Which is why La La Land seemed so nice to watch for like two hours. Cinematic escapism, as most flavors of escapism tend to be, is a true form of ignorant bliss. This film is beautiful, its story sweet as sugar, and its distilled message of chasing your dreams as American as 180 proof moonshine.
But this film, like most non-edible consumable things, settled in as something desperately sad. La La Land is a film about two struggling artists who fall in love by helping each other find creative success. To both of them, the only way to keep the dream of creative success alive is to lie, lie, lie to themselves, and deny the reality (failure!) that unblinkingly leers.
This phenomenon (as are all flavors of escapism!) is a noble, tried and true method to motivate a person’s fight to achieve their dreams. I am thrilled to report that both Mia (Emma Stone) and Sebastian (Ryan Gosling) achieve their lofty artistic goals, though sadly at the expense of their very weird/cute relationship.
This film is a love letter to denying reality. Mia and Sebastian are pulled in and out of reality, and there are some really amazing production tricks that enhance this message. The audience and the characters both constantly check in with themselves to ask “Wait, are we in a movie or what?”
Opening on a Los Angeles freeway, we see a line of everyday people in a long tracking shot that introduces each person separately, by the music they’re listening to in the car. Similar to the opening of Orwell’s Touch of Evil, as we pass each car, the music fades in and out and pans as if we we’re sitting on the camera’s dolly, hearing the music from the perspective of the cameraman. This is important because it creates a realistic representation of how you’d hear those sounds in the world.
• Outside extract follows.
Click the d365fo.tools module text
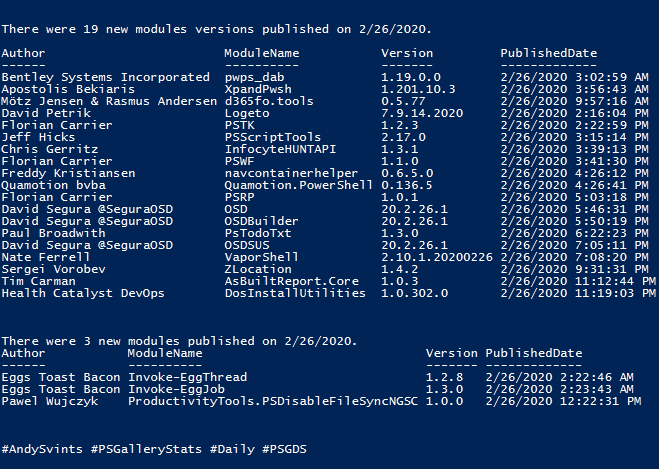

We’re transformed into a polished, studio-produced sounding musical track, and the scene unfolds to a hundred dancers flying around their vehicles, trapped on 405 in the infamous Los Angeles sunshine.
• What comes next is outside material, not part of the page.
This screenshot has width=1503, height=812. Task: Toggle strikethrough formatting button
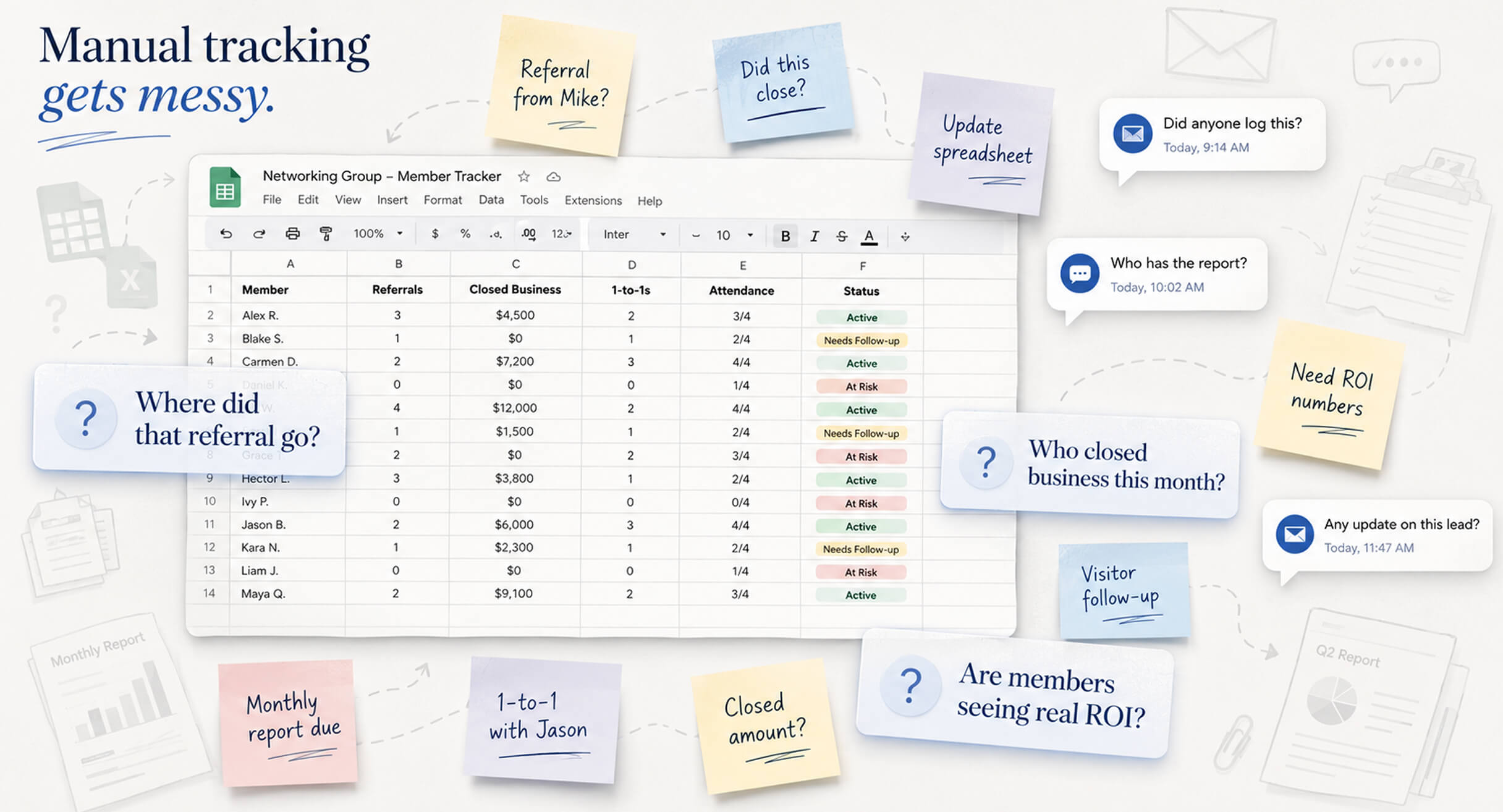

Throughout this opening number, the filmmakers go to great pains to insert sound design that matches the environment—car doors slamming or close-mic recordings of the principal dancers as they approach the camera. Small details like this show that these characters are in their version of reality.
The very first tracking shot is a post-production recreation of what we’d hear if we walked by the scene in real time, but it’s strangely absent of any of the unimportant sonic information, or what doesn’t contribute directly to the opening number, “Another Day of Sun.” In this scene, the warts of reality have been removed. Why would the filmmakers take out the foot scrapes, the sound of the environment, the car engines, the thousands of helicopters and airplanes that fly over the freeway?
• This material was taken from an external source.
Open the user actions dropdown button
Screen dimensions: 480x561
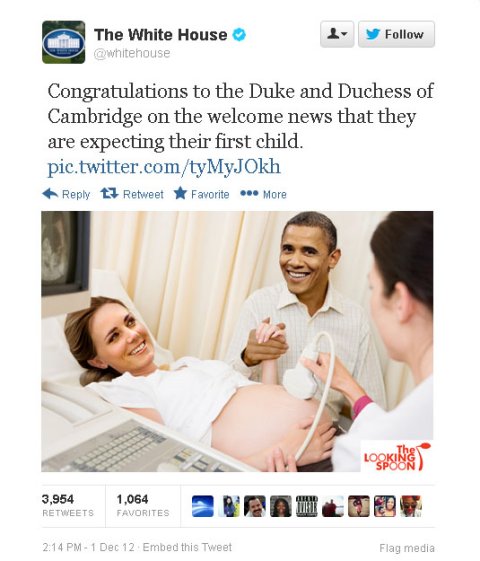[x=337, y=34]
Despite being visual creatures, it’s far more difficult for human beings to pinpoint exactly when something is off about what we see, but we’re very, very adept in knowing when something doesn’t sound real. There are obvious practical production concerns at play here—there is simply no need to use the real environmental audio on set if there are so many variables that will make it sound gross. Besides, reality is for amateurs. But more to the point, it’s because we’re watching a fucking movie, and it simply can’t be real to work.
Every aspect of production is deployed to dance on this blurred line. Surreal one-shots with flying cameras and spinning transitions; spotlights appearing and set dressing disappearing; choreography, masterful timing, physical landmarks. In the true American Musical tradition, the audience is treated to a spectacle, a beautiful experience.
Though presented with charm, this tension—where reality invades an otherwise Hollywoodified story—provides constant conflict.
For instance, when Mia tries in earnest to approach Sebastian after he’s fired from the club, a scene tailor made for the string section to swell up and take us into the magical world of meet/cute, he bulls by her completely, dramatic lighting notwithstanding. Or how in multiple scenes, Sebastian blows his very piercing car horn as a way to announce his presence, rudely dragging Mia back to reality. Even their Fred Astaire tap dance scene is interrupted by that goddamn iPhone ring.
Mia meets a writer at a Hollywood party whose only purpose is to talk about how much “heat” he’s getting on his scripts. Is his outward insistence of success the same as success? More subtle is the build-up when Mia passes The Rialto after a failed audition. Despite the flop, she smiles, knowing she’s going to meet Sebastian there for a first-date. She has no inclination that the date will go well, or of the film’s ultimately tragic ending, but she smiles. Her insistence in believing, in hoping or dreaming, has directly changed her actual reality. She is happier because she has faith. Faith has allowed her to ignore what’s actually happening.
Quite the opposite happens to Sebastian. He overhears a phone call where Mia tries to reassure her worried mother that he’ll get a full-time gig. In contrast to Mia’s relentless optimism, Sebastian is confronted by the idea that achieving his dream is impossible unless he changes direction—advice he’s heard from his sister, the club owner, and presumably throughout his whole life. With his faith shaken, he takes a big bite of shit sandwich and plays in a pop group with John Legend. The fairytale can’t be real for Sebastian if he stays on his current career path. He has to find a way to make it a reality.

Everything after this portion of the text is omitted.